Aufgabe 1: Überführen Sie die Zeilen der Datensätze von der Zeile mit „Voir plus de questions (644, 1962)“ bis einschließlich des Endes der Datensätze in eine JSON-Liste von Zeichenketten, eine pro Zeile und ohne Leerzeilen.

Gesellschaft | H.Flassbeck, P.Steinhardt: Gescheiterte Globalisierung
Nach einer Einleitung, die kluge Fragen stellt und den Problemhorizont ausrollt, wird unmissverständlich Stellung bezogen, und das ist äußerst wohltuend. Bei der Gemengelage, die ökonomisch unters Volk gebracht wird, ist es erleichternd, wenn reiner Tisch gemacht wird. Von WOLF SENFF
Seit längerer Zeit schon wird um die Deutungshoheit in der Ökonomie gestritten, in diversen Publikationen – von Joseph Vogl, dem Amerikaner Michael Hudson oder der Wirtschaftsjournalistin Ulrike Hermann – wird über die Lehre an den Universitäten geklagt, die sich wie eine Wagenburg gegen kritische Anfechtungen aufstelle bzw. diese ignoriere, und jene abgeschotteten Elfenbeintürme sind ja als erste gefragt, wenn es um ›Wirtschaftsweise‹ geht, um Politikberatung.
Das Mysterium Markt
Der »vollkommene Markt« der neoklassischen Ökonomie sei ein normatives Gebilde, an dem wider alle Argumente sowohl die universitäre Lehre wie auch die Politik unbeirrt festhalte, vor wenigen Tagen erst outete sich der Vorsitzendenkandidat der CDU, Friedrich Merz, als ordoliberal, brav im Gefolge Wolfgang Schäubles. Flassbeck und Steinhardt zeigen die Unzulänglichkeiten der marktradikalen Position, und auch die Rede vom »Arbeitsmarkt« – der quasi von selbst die Lohnniveaus reguliere – werde der Wirklichkeit nicht gerecht.

Datenauszug:

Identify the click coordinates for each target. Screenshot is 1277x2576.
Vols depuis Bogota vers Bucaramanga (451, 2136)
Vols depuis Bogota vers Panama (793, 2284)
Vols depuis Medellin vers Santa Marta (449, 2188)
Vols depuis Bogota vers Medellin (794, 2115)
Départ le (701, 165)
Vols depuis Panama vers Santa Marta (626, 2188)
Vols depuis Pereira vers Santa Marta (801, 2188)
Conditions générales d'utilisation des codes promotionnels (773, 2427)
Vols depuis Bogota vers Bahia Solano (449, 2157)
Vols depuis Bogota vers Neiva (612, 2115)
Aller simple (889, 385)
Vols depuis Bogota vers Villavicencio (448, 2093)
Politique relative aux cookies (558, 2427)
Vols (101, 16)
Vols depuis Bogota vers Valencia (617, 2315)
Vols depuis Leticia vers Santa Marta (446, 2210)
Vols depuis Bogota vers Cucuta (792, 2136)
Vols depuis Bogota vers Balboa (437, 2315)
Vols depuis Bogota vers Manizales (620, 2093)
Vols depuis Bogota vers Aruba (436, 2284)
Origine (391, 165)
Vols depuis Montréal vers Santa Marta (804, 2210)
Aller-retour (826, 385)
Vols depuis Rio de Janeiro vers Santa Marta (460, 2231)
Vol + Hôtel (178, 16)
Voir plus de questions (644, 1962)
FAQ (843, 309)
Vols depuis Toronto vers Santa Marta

Aufgabe 2: Schreiben Sie den Abschnitt der Rezension von „Das Mysterium Markt“ bis einschließlich „Wirklichkeit nicht gerecht.“ neu, wobei „Arbeitsmarkt“ durch „Stellenmarkt“ ersetzt wird.

Richtige Antwort 1:
[
  "Voir plus de questions (644, 1962)",
  "FAQ (843, 309)",
  "Vols depuis Toronto vers Santa Marta"
]

Richtige Antwort 2:
Das Mysterium Markt
Der »vollkommene Markt« der neoklassischen Ökonomie sei ein normatives Gebilde, an dem wider alle Argumente sowohl die universitäre Lehre wie auch die Politik unbeirrt festhalte, vor wenigen Tagen erst outete sich der Vorsitzendenkandidat der CDU, Friedrich Merz, als ordoliberal, brav im Gefolge Wolfgang Schäubles. Flassbeck und Steinhardt zeigen die Unzulänglichkeiten der marktradikalen Position, und auch die Rede vom »Stellenmarkt« – der quasi von selbst die Lohnniveaus reguliere – werde der Wirklichkeit nicht gerecht.